L’expérience de la chambre chinoise est imaginée par John Searle en 1980. Dans sa publication, il aborde la définition de la compréhension et de la pensée, affirmant que les ordinateurs ne seront jamais dotés de ces capacités. Dans cet extrait publié sur le site de Stanford, il résume bien son argument :
« Le calcul est défini de manière purement formelle ou syntaxique, alors que les esprits ont des contenus mentaux ou sémantiques réels, et nous ne pouvons pas passer de la syntaxe à la sémantique simplement en ayant les opérations syntaxiques et rien d’autre… Un système, moi, par exemple, n’acquerrait pas une compréhension du chinois simplement en passant par les étapes d’un programme informatique qui simulerait le comportement d’un locuteur chinois (p. 17). »
Le Chinese Room Argument propose le scénario suivant :
Imaginez qu'une personne, qui ne parle pas chinois, travaille dans une pièce fermée. Dans la pièce, il y a un livre avec des règles, des phrases et des instructions en chinois. Une autre personne, qui parle couramment le chinois, passe des notes rédigées en chinois dans la pièce. À l’aide du vocabulaire linguistique, la personne à l’intérieur de la pièce peut sélectionner la réponse appropriée et la transmettre au locuteur chinois.

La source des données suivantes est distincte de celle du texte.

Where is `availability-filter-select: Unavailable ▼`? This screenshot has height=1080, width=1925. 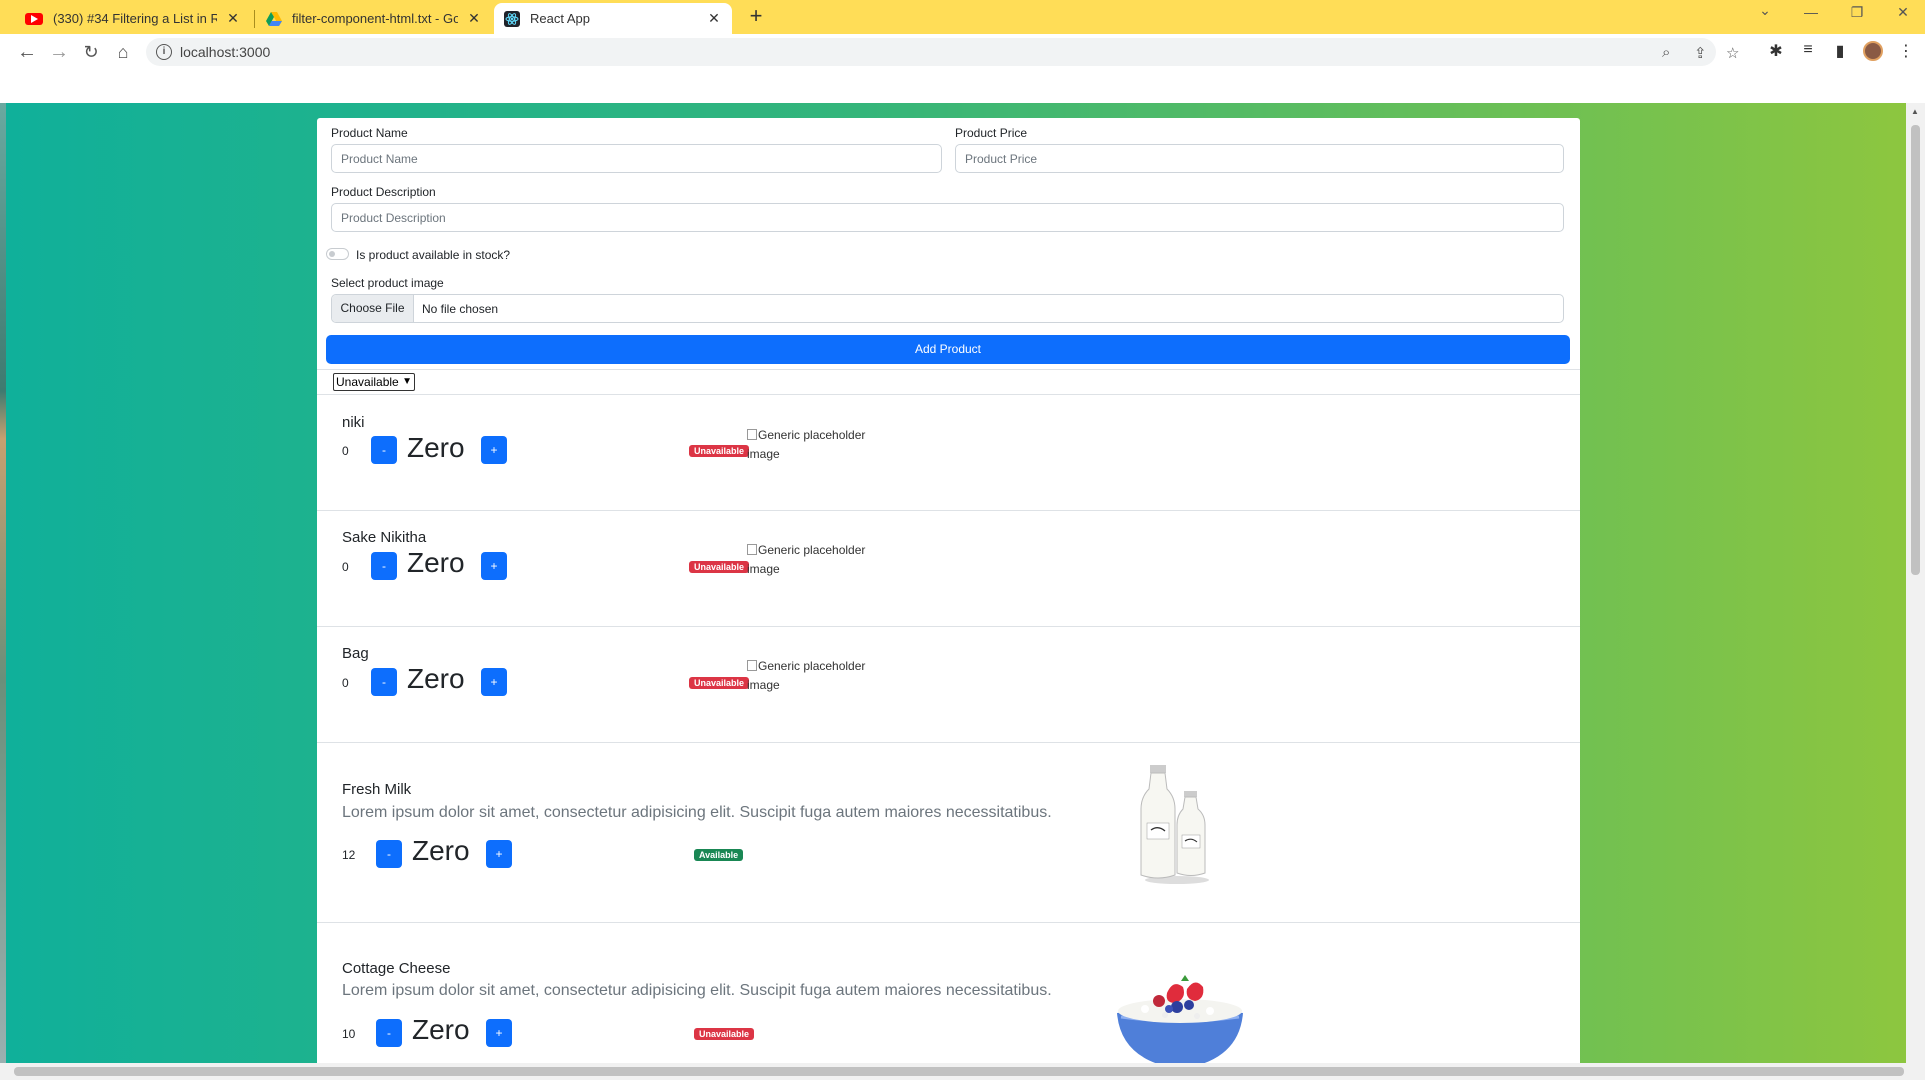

Si la personne dans la pièce a pu fournir la réponse correcte à l’aide d’un catalogue de règles, elle ne parle toujours pas chinois ni ne le comprend. La compréhension a pu être simulée par mise en correspondance des questions ou des déclarations avec les réponses appropriées. M. Searle affirme qu’une IA forte nécessiterait un véritable esprit pour être dotée d’une conscience ou de capacités de compréhension. L’expérience de la chambre chinoise illustre les failles du test de Turing, révélant des divergences dans les définitions de l’intelligence artificielle.